Access Control Overview

Note:

Currently in the beta phase.

By default, applications can only access limited system resources. However, in certain scenarios, applications may require extended functionalities that necessitate access to additional system data (including user personal data) and capabilities. The system must also provide explicit interfaces to share its data or functionalities externally.

The system employs access control mechanisms to prevent improper or malicious use of data or functionalities. Current access control mechanisms involve multiple aspects, including application sandboxing, application permissions, system controls, and other solutions.

Application Sandbox

Applications running on the system are deployed within protected sandboxes.
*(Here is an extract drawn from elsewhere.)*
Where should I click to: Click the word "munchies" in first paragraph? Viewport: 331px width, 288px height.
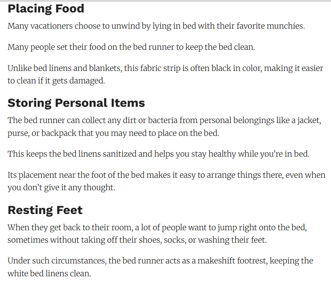click(285, 26)
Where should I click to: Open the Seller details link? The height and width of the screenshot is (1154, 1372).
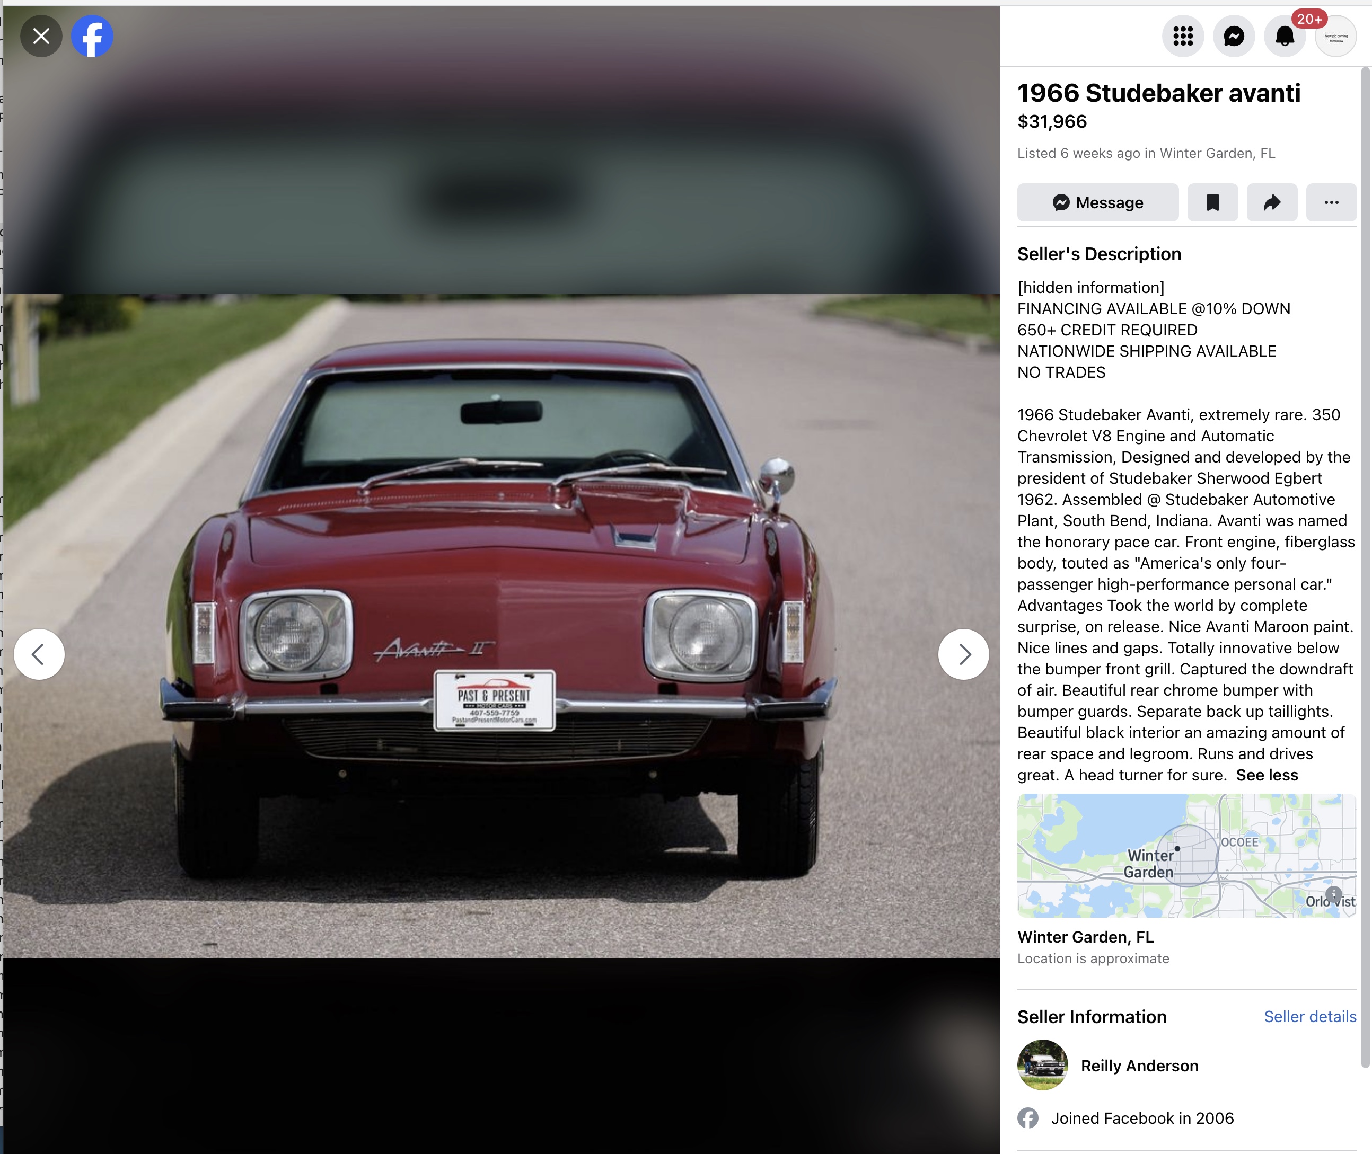click(1310, 1017)
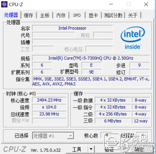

Through the security isolation mechanisms of sandboxes, improper application behaviors (such as unauthorized data access between applications or device tampering) can be restricted. Each application is assigned a unique ID (TokenID), which the system uses to identify and limit the application's access behaviors.

The application sandbox ensures that only the intended audience can access the data within an application and restricts the scope of data that the application can access.

Application Permissions

The system sets process domains and data domain labels based on the Application Privilege Level (APL) of applications. Through access control mechanisms, it restricts the range of data that applications can access, thereby systematically reducing the risk of data leakage.

Applications with different APL levels can request different permission levels. Various system resources (e.g., contacts) or system capabilities (e.g., accessing the camera or microphone) are protected by different application permissions. Strict hierarchical permission protection effectively mitigates malicious attacks, ensuring system security and reliability.

For detailed information on application permission management, refer to Application Permission Management Overview.